A "war criminal" and "butcher" who "cannot remain in power": over recent weeks, US President Joe Biden has steadily escalated his attacks on Russia's Vladimir Putin -- at the risk of wrong-footing allies, and even his own team.
The latest, most striking example: Biden's accusation of a Russian "genocide," during a Tuesday speech on biofuels and helping Americans with the cost of living.
Going further than any top administration official to date, Biden for the first time used the loaded term to characterize attacks on Ukrainian civilians by Putin's forces.
The White House, as in the past, prepped journalists behind the scenes that a clarification would be coming -- but, notably, none has.
Instead, asked later if he'd meant what he said, Biden doubled down.
"Yes, I called it genocide," said the president, adding that he would let lawyers decide "whether or not it qualifies" as such.
"It's become clearer and clearer that Putin is just trying to wipe out the idea of even being able to be a Ukrainian."

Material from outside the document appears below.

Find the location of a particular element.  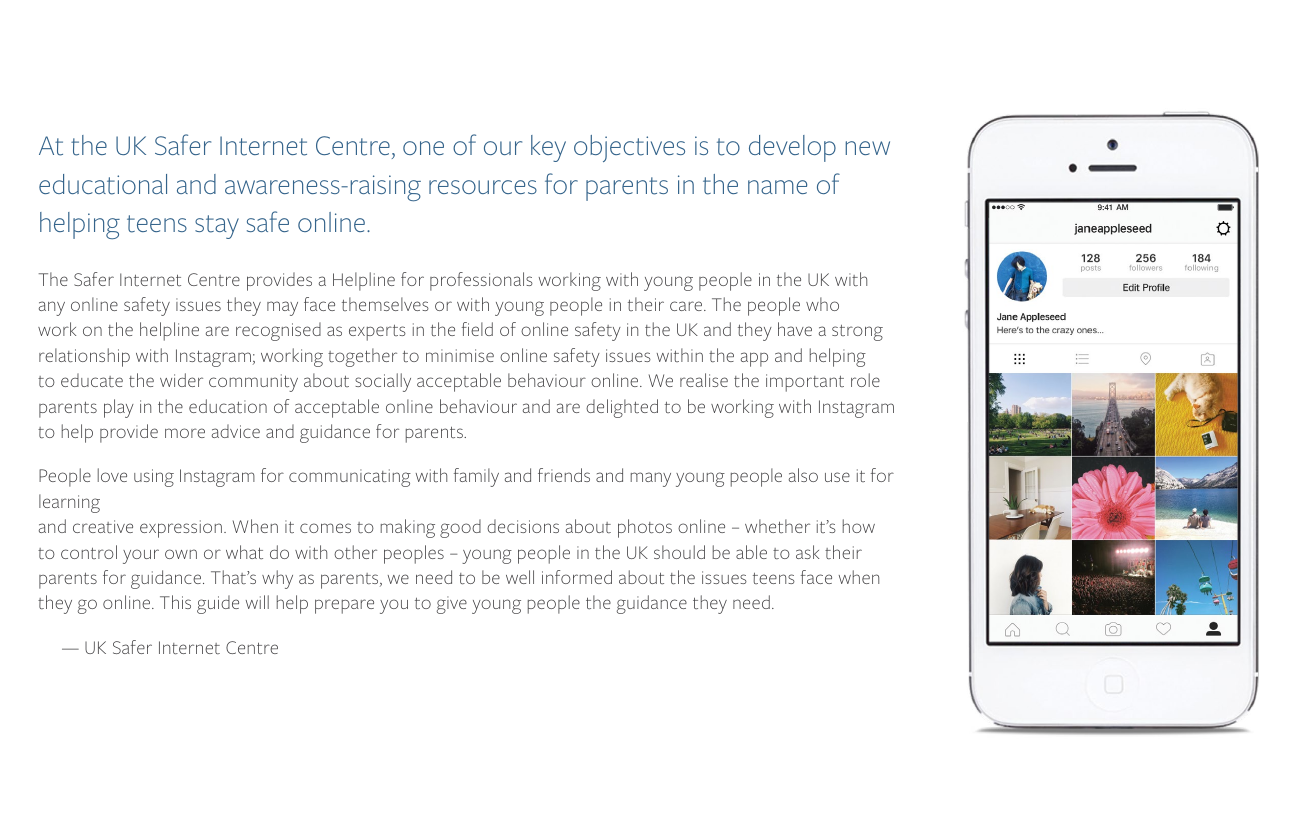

Addressing reporters Wednesday, the US envoy to the Organization for Security and Cooperation in Europe, Michael Carpenter, reiterated that it will be for international law experts to weigh the evidence and determine if Russia's actions meet the definition of genocide.

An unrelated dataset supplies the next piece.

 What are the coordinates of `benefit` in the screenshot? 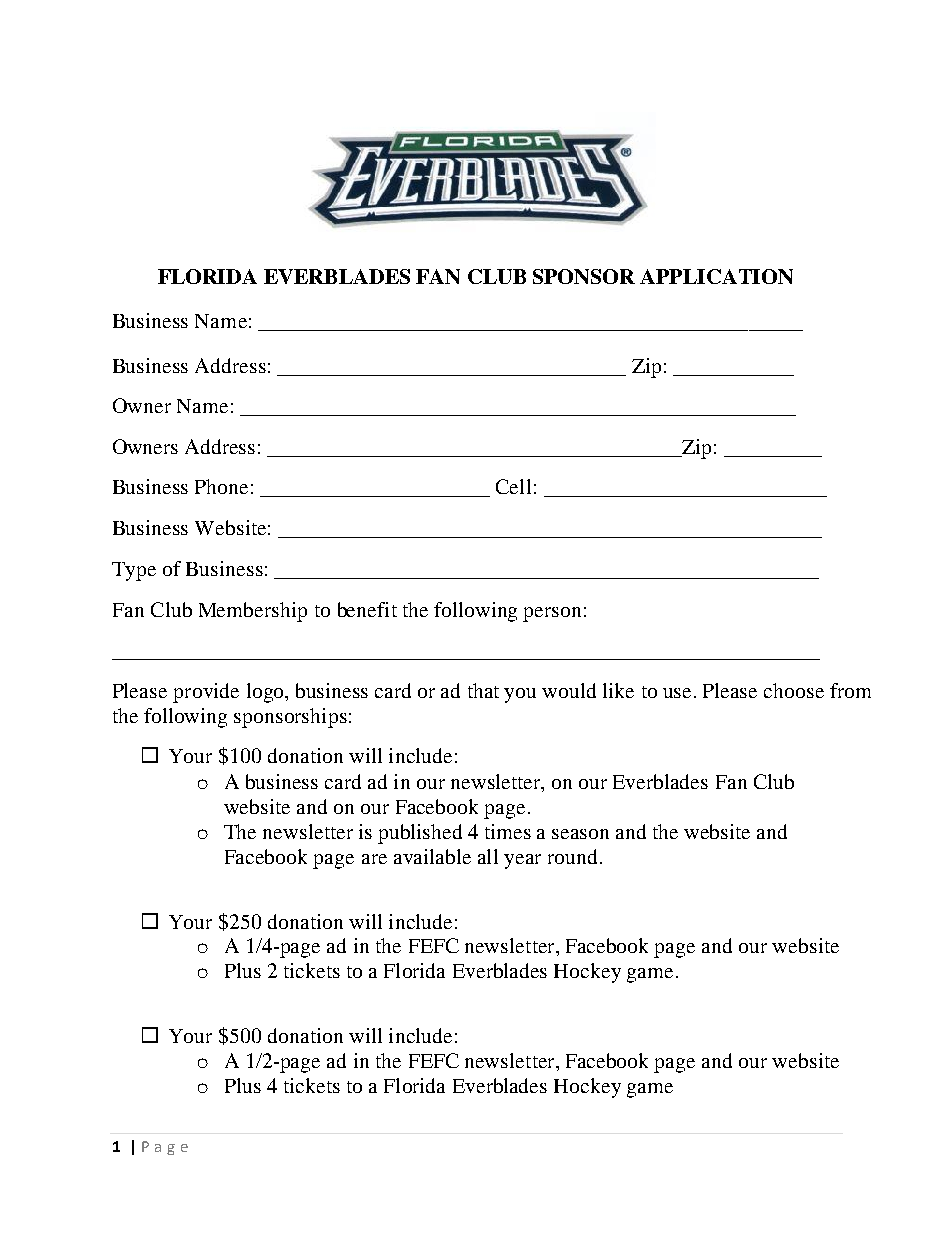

"That's going to take some time to be completed but in the meantime the president has made a very clear moral determination on this issue," he said.

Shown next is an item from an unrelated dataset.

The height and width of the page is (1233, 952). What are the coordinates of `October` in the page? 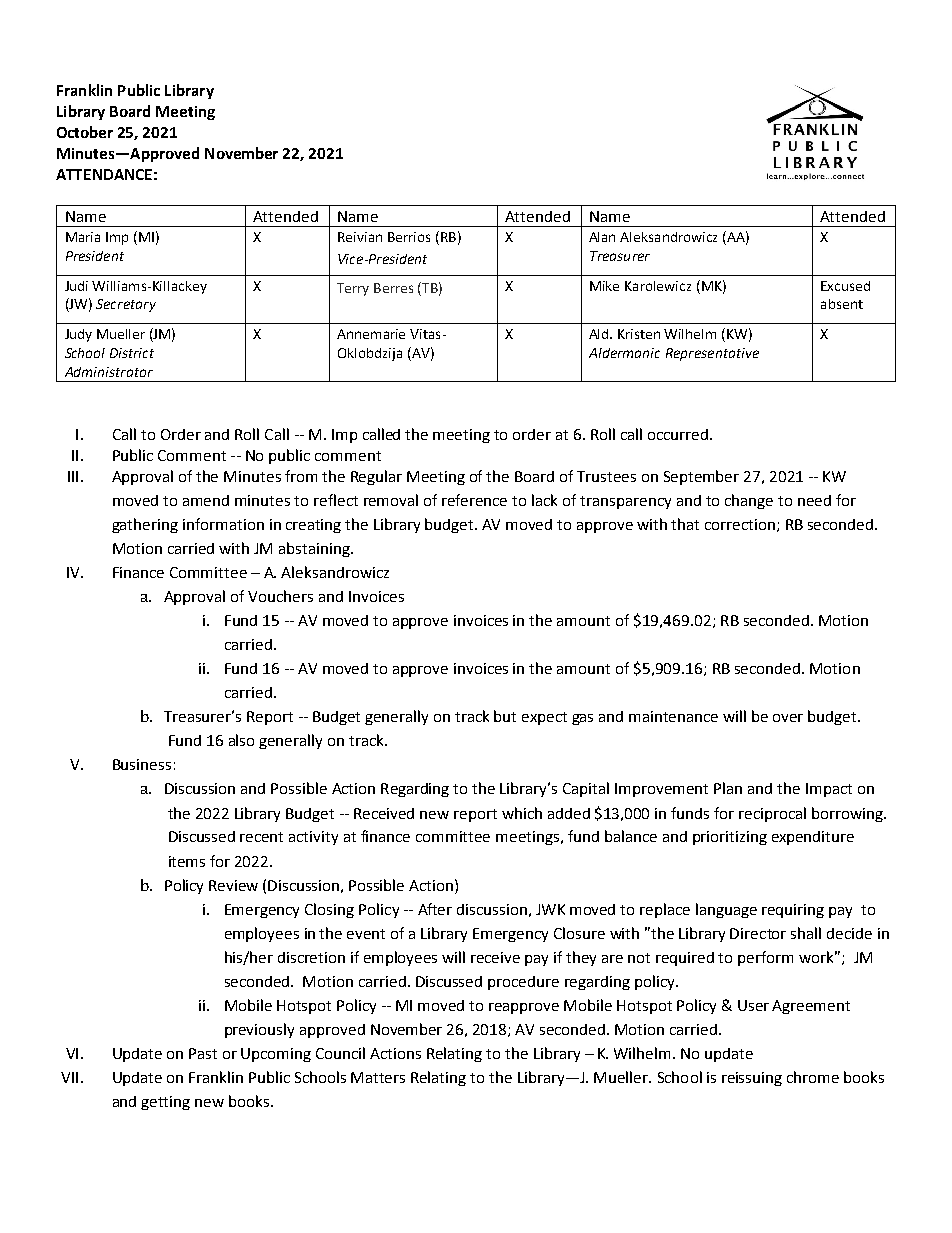 It's located at (85, 132).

Russian forces are accused of indiscriminate killings of Ukrainian civilians including in Bucha, on the outskirts of Kyiv, and the "genocide" remark also came amid unconfirmed reports of Moscow using chemical agents.
The Kremlin hit back at Biden's comment, calling it "hardly acceptable for the president of the United States" to "attempt to distort the situation in this way."
- 'True leader' -
Ukrainian President Volodymyr Zelensky was in no doubt what Biden's words signified.
"True words of a true leader... Calling things by their names is essential to stand up to evil," he tweeted.
White House officials have been more fastidious than the boss in staking out carefully-worded responses to each new development in the conflict -- yet Biden has repeatedly gone one step further.
Last week, he called reports of Russian atrocities in Ukraine a "war crime" but resisted using the term genocide.
He also called Putin a "war criminal" following Zelensky's highly-charged appeal to the US Congress for help last month, only for his officials to try to soften the remark later.
Biden's staffers were similarly caught off guard 10 days later in Poland when the president called Putin a "butcher" who "cannot remain in power."
The White House sprang into action, clarifying within minutes that Biden was not advocating "regime change."
Biden largely stood by his words, though later explaining the comments were not a policy change but an expression of "moral outrage."
The president has been criticized on each occasion but the frequency of the controversies might suggest he is deliberately dragging more cautious aides into a tougher stance against Russia.
Bombarded by reporters' questions Wednesday on Biden's slipping "genocide" into a speech about US gasoline prices, White House spokeswoman Jen Psaki said: "He's the president of the United States and the leader of the free world and he is allowed to make his views known at any point he would like to."
- 'It's madness' -
While Secretary of State Antony Blinken and National Security Advisor Jake Sullivan have declined to use the word "genocide," Biden is sure to have pleased hawks from both parties on Capitol Hill, who have been pressuring the White House towards a more strident response.
"It is a genocide," Chuck Schumer, the leader of Biden's Democrats in the Senate, said on April 6.
"When these people are shot simply because of their nationality, they don't have arms, that's genocide -- especially when it occurs in the large numbers it has already."
Other leaders in the Western alliance have been more reserved.
French President Emmanuel Macron criticized the use of the term "butcher" and has refused to follow Biden in using the term "genocide."
"I want to try as much as possible to continue to be able to stop this war and to rebuild peace," he said. "I'm not sure that verbal escalations serve this cause."
A European diplomat told AFP Biden was trying to thread the needle of speaking in terms that would be sufficiently robust to satisfy Congress while avoiding harming the pursuit of a negotiated settlement.
The president Wednesday announced a new $800 million military aid package for Ukraine, including armored personnel carriers and helicopters, as it faces a revamped Russian offensive in the Donbas region.
But he has ruled out sending troops or getting involved in the conflict by any other means, meaning the only option still on the table for attacking Putin is the occasional verbal broadside.